Il saggio propone un’attenta e sottile analisi teorica, con una scrittura così curata nei dettagli da scoraggiarne un approccio sommario. Pegorari non si limita alla trattazione dell’aspetto più squisitamente letterario, ma spazia dal campo economico a quello sociologico trattando con maestria temi quali l’impatto delle moderne tecnologie e il rapporto tra queste ultime e la letteratura, i meccanismi attraverso cui l’opera letteraria si rapporta al pubblico dei lettori/fruitori, le dinamiche del mercato librario e la loro influenza sulla produzione letteraria, il ruolo dell’autore e l’ipotesi di una sua crisi nel corso del Novecento, il tutto esposto con una finezza che, sollecitando la curiosità e l’interesse del lettore, ne polarizza l’attenzione attraverso riferimenti autorevoli (Calvino, Eco, Barthes, Bauman sono solo alcuni nomi), lo accompagna da una lezione all’altra e ne stimola la riflessione critica.
Pegorari ravvisa l’inizio del graduale processo di alienazione del sé nel tempo della crisi del Positivismo quando, forse per la prima volta, il mondo apparve inconoscibile ed estraneo: di lì il passo alle poetiche del Decadentismo, che videro la prima manifestazione dell’inettitudine come della patologia narrata da Svevo, in un mondo dilacerato da guerre, crisi politico-economiche e dittature, fu breve. A tal proposito, è di particolare fascino e di forte impatto l’immagine metaforica posta alla fine della prima lezione, “Postmodernità”, dove, riferendosi esplicitamente al viaggio compiuto da Dante nell’“Inferno”, si legge: «oggi l’individuo erra solitario tra le peripezie rizomatiche del mondo, senza speranza di essere soccorso da una guida, giacché nessuno conosce lo schema del rizoma. Tutt’al più potrà imbattersi in qualche compagno di strada, dannato come lui a girare a vuoto in un cerchio infernale, in un set televisivo o in un profilo social» (pp. 28-29).
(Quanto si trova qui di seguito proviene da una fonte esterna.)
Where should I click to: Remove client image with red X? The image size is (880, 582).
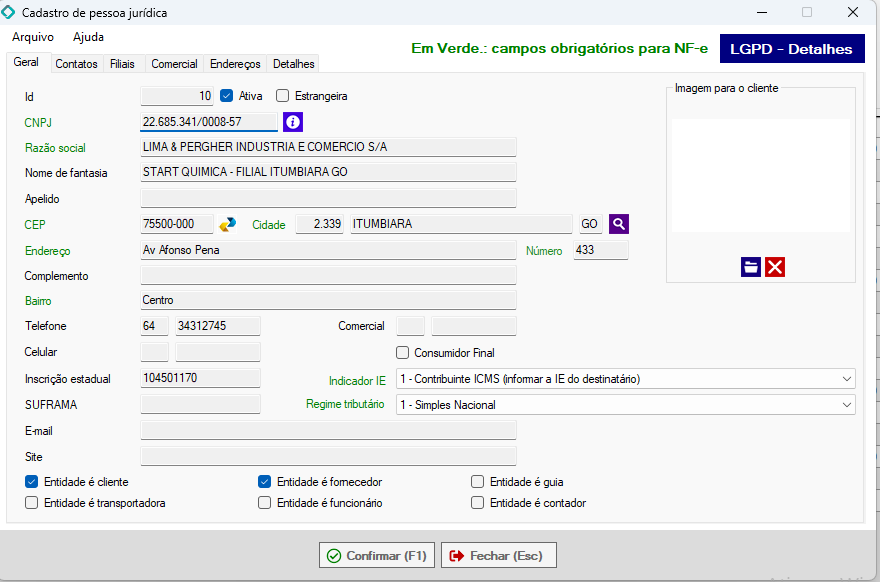pyautogui.click(x=775, y=266)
Emerge, forte, l’immagine dell’uomo postmoderno che vive nell’alienazione di una società labirintica e dispersiva, in cui si sente profondamente e perennemente spaesato: l’angoscia esistenziale, derivante da questa condizione, viene messa a tacere dal culto dell’immagine e dell’apparire, nel gioco delirante di una ‘logica del nulla’, espressione di una società senza spessore e profondità.
Lo studioso si affida qui alla celebre immagine proposta da Calvino ne “La sfida al labirinto”, saggio apparso nel 1962 sulla rivista «Menabò», laddove la letteratura viene proposta come lo strumento adatto a interpretare lo smarrimento dell’uomo in una società contemporanea sempre più labirintica e aggrovigliata: essa, secondo Calvino, può solamente definire l’atteggiamento migliore per trovare la via d’uscita, anche se questa non sarà altro che il passaggio da un labirinto all’altro. Si tratta di entrare nel labirinto, cioè di essere all’altezza della problematicità e della complessità dell’oggi ma, nello stesso tempo, di non restare prigionieri del suo fascino, di sforzarsi di conoscerlo e di uscirne. Il senso è quello di una sfida, rispetto alla quale la letteratura si pone come il mezzo, la mappa per affrontare quell’intricata selva che è la realtà che ci circonda.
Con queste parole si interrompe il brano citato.